====== ENTRIES PROVIDED
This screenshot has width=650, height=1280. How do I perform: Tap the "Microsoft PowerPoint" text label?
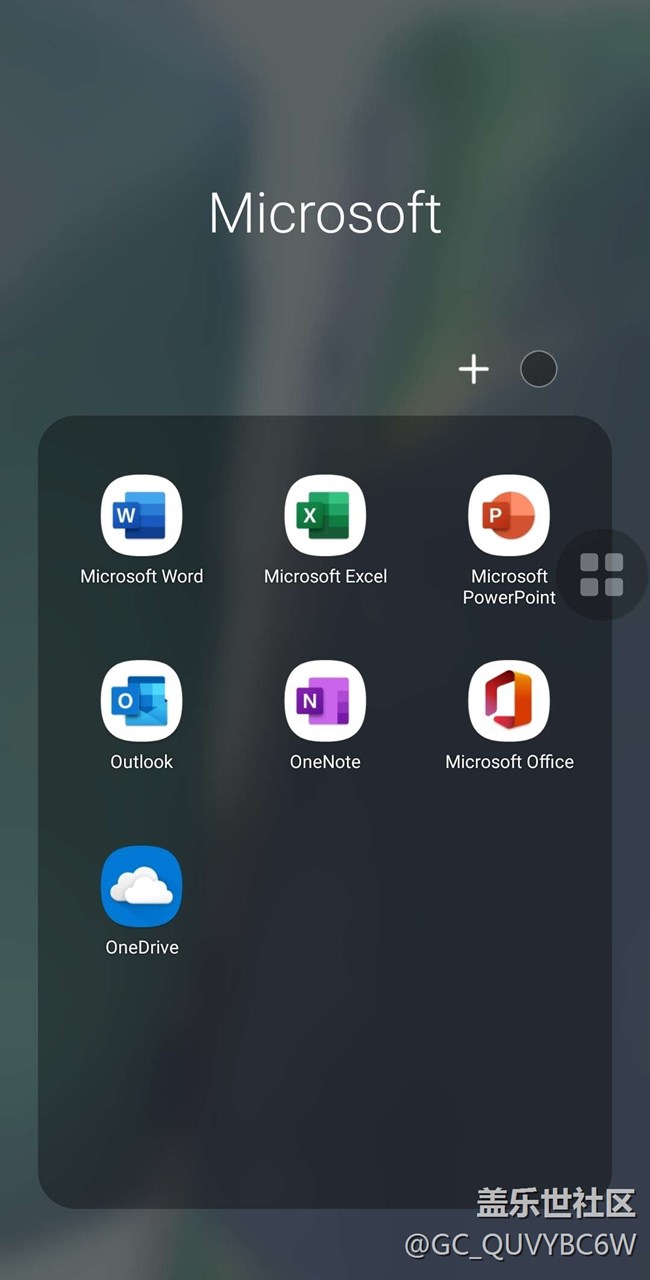pos(509,587)
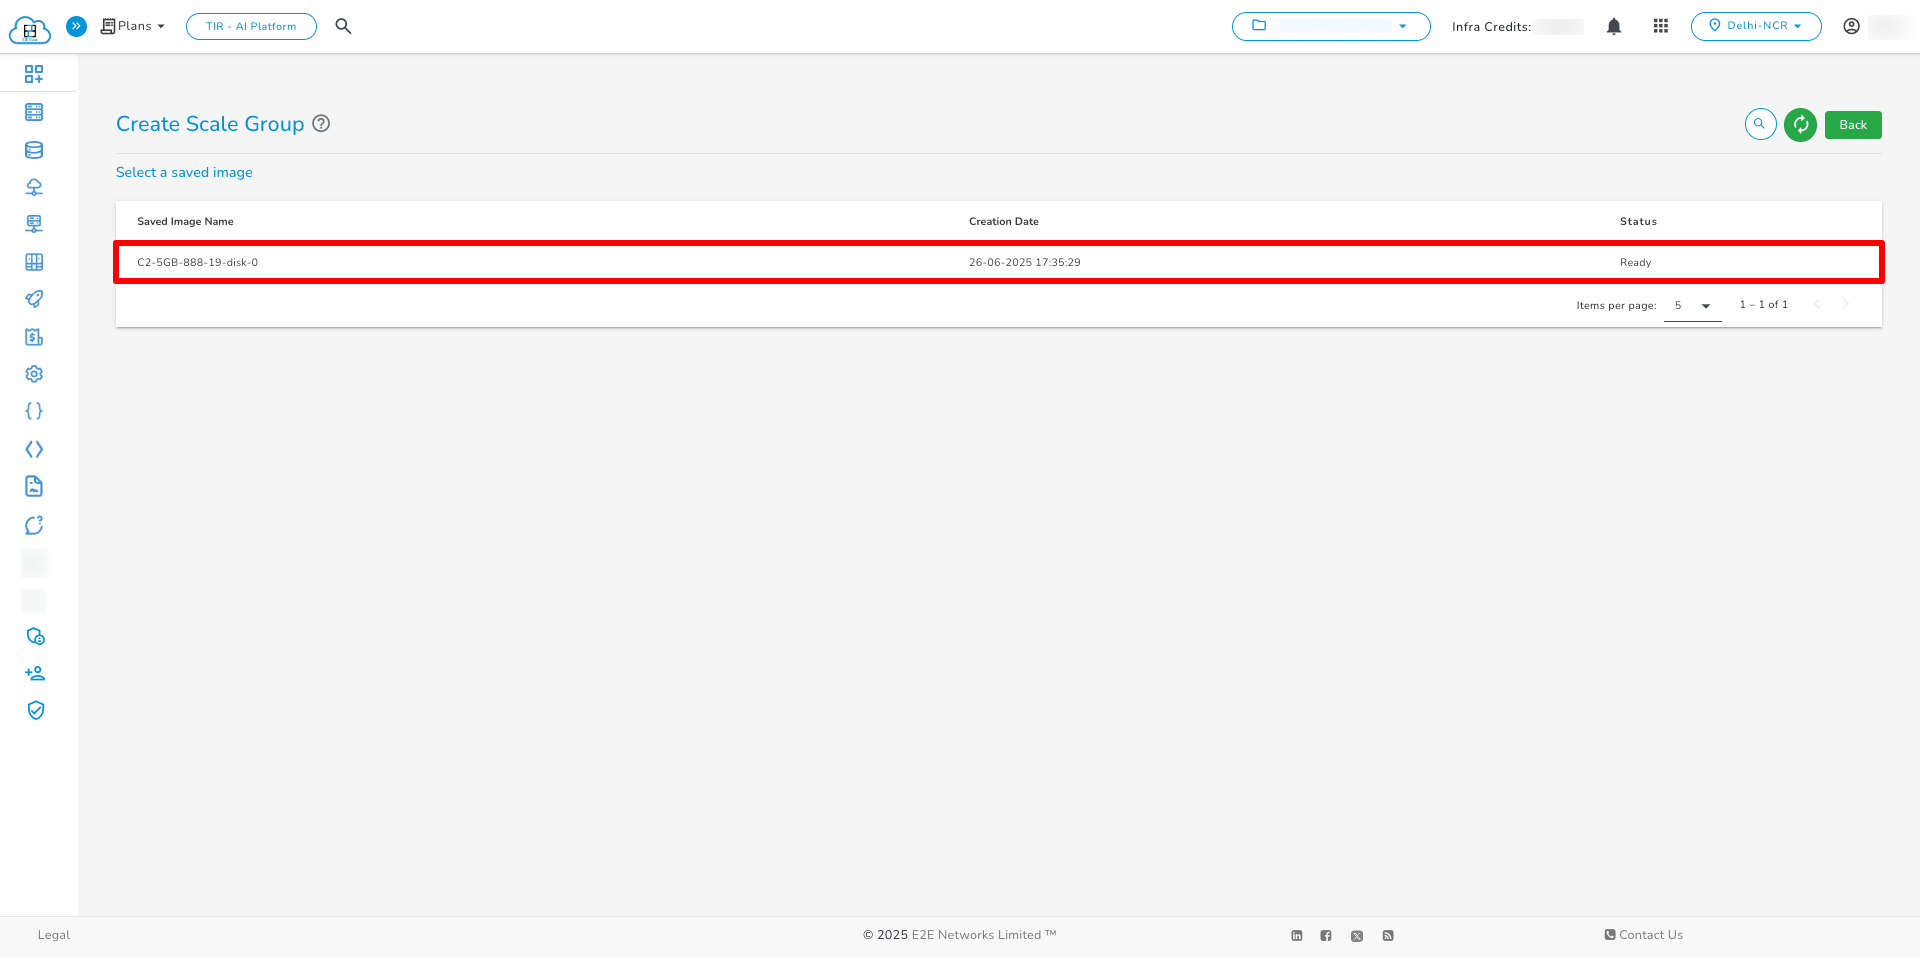The image size is (1920, 958).
Task: Open Settings via the gear icon
Action: coord(34,373)
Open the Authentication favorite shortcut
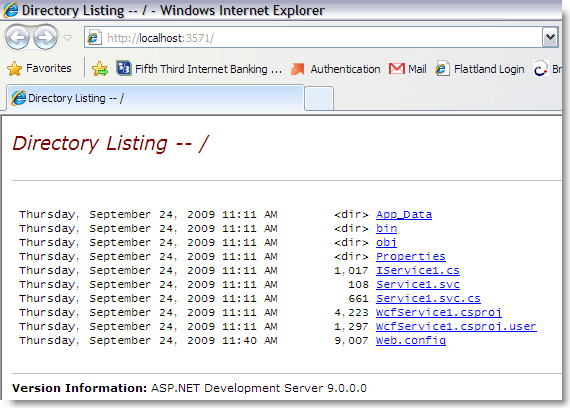Screen dimensions: 570x408 tap(336, 69)
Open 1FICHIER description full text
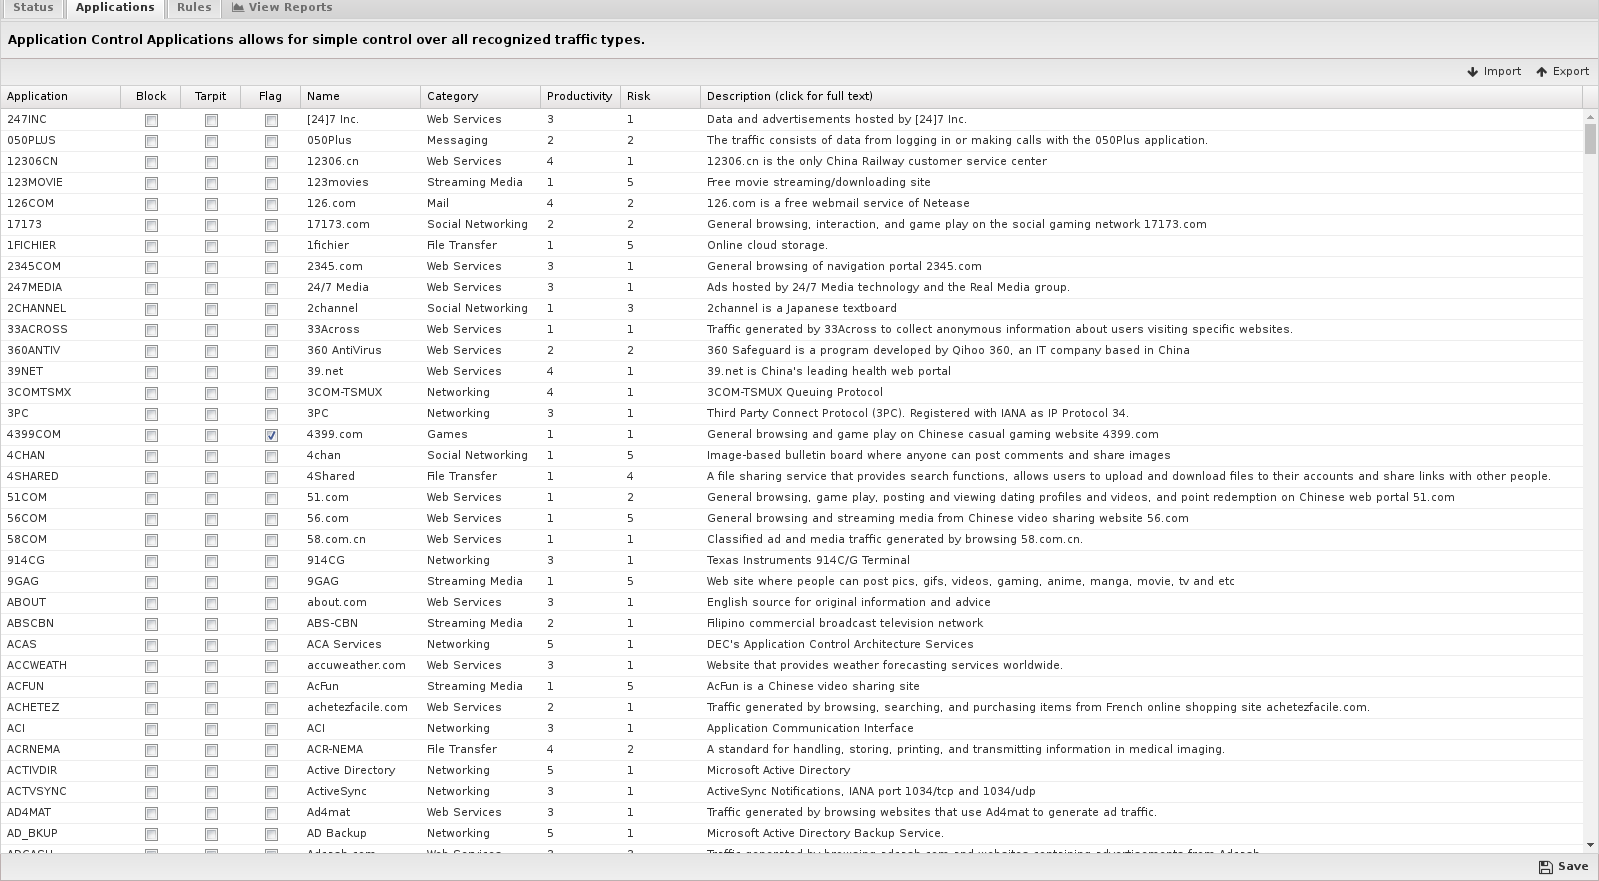Viewport: 1599px width, 881px height. (767, 246)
============
## WORK INSTRUCTIONS
Present every line of the entries above as a numbered list, omitting blank lines and leaving the pictures out.

## EXPECTED ANSWER
1. This screenshot has width=650, height=1280. How do I perform: Tap the "Microsoft PowerPoint" text label?
2. pos(509,587)
3. The image size is (1920, 958).
4. Task: Open Settings via the gear icon
5. Action: coord(34,373)
6. Open the Authentication favorite shortcut
7. Screen dimensions: 570x408 tap(336, 69)
8. Open 1FICHIER description full text
9. Viewport: 1599px width, 881px height. (767, 246)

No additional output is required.